Pour cela, les entreprises, essentiellement sociales et culturelles, développent des projets avec les personnes hébergées, comme Tabasco Video, média participatif qui collabore avec les résidents pour les sensibiliser à l'audiovisuel. Mais l'interaction entre les différentes entités passe aussi par la mise en oeuvre de projets collectifs. “Il y a le cercle végétalisation qui fait des semences locales méditerranéennes sur le toit terrasse, on distribue ensuite les graines dans le quartier”, explique Kristel Guyon.
Yassine, lui, préfère cuisiner. “Chaque mercredi, il y a le repas prix libre. Je me suis proposé pour faire une soupe marocaine, la dernière fois j'ai fait un couscous”, raconte-t-il. Cela faisait six ans que cet homme de 37 ans, venu du Maroc n'avait pas eu accès à une vraie cuisine. Installé au foyer depuis mars 2019, après une année passée à jongler entre la rue, le squat et l'hébergement social, Yassine a trouvé ici une structure bienveillante pour se remettre sur pieds.
“C'est une grande expérience à vivre. Cela me permet de dialoguer, d'avoir de l'expérience des autres.

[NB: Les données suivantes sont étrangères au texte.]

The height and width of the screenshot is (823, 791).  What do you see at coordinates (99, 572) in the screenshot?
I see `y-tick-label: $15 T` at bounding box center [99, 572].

Ça me donne de l'énergie et ça tombait bien j'en avais besoin”, souligne-t-il.
Un tremplin vers le logement et l'autonomie
Yassine et les 35 autres personnes sans-abri occupent les 1700 m2 de la partie sociale du projet, répartie sur trois niveaux. Dès l'ouverture, le foyer a dû faire face à une demande très urgente, nous apprend Erick-Noel Damagnez, responsable du projet social au sein de SOS Solidarité. “On a dû transformer des bureaux en chambres. On a créé 21 places pour des personnes seules, des chambres de deux et plus.” En quelques semaines de nombreuses personnes se sont présentées mais malgré la volonté d'accueillir le plus de monde possible, l'association est obligée de faire des choix. Les 45 lits que compte le foyer ne sont pas encore tous occupés.
“On nous demande d'être un tremplin vers le logement, de recevoir des personnes qui disposent de droits et donc majoritairement régularisées. On ne peut pas accueillir trop de personnes qui n'ont pas d'avenir administratif et ne seront pas capables de nous quitter”, précise-t-il.
Le responsable de SOS Solidarité ajoute que le but est d'accompagner les personnes sans-abri vers le logement. “Dès que possible, on les place dans un logement accompagné en ville, pour qu'ils puissent aller vers un logement durable ensuite.” Et d'ajouter : “l'idée c'est que ce passage soit juste un mauvais souvenir dans leur parcours de vie.”
Faire partie de la vie du quartier en trois ans seulement
Tantôt accusé de gentrifier un quartier prioritaire de la ville, celui de Belsunce, tantôt accusé de “faire venir les pauvres”, explique Kristel Guyon, Coco Velten a réussi son pari malgré les réticences. Depuis son inauguration en mars dernier, le lieu s'est intégré au quartier et les habitants se l'approprient de plus en plus. En proposant une programmation variée et gratuite, le projet a pour ambition d'attirer tous les publics : “on peut faire un scrabble en journée, organiser un atelier masque pour enfants et faire un concert de rap avec les jeunes du quartier le soir”, précise-t-elle.
Mais Coco Velten est en Contrat à Durée Déterminée puisque d'ici trois ans, la ville de Marseille reprendra possession des lieux, sans doute pour en faire une école. Les archives, dernier espace à inaugurer, sont encore en travaux, comme une bonne partie du bâtiment qui souffre de problèmes de chauffage ou d'infiltration d'eau.
Au-delà de ces détails techniques, les personnes que nous avons rencontrées semblent toutes animées par le même désir sincère de créer du lien et donner du sens. “C'est chaleureux, je me sens comme en famille”, nous lance Yassine qui retourne préparer sa soupe marocaine.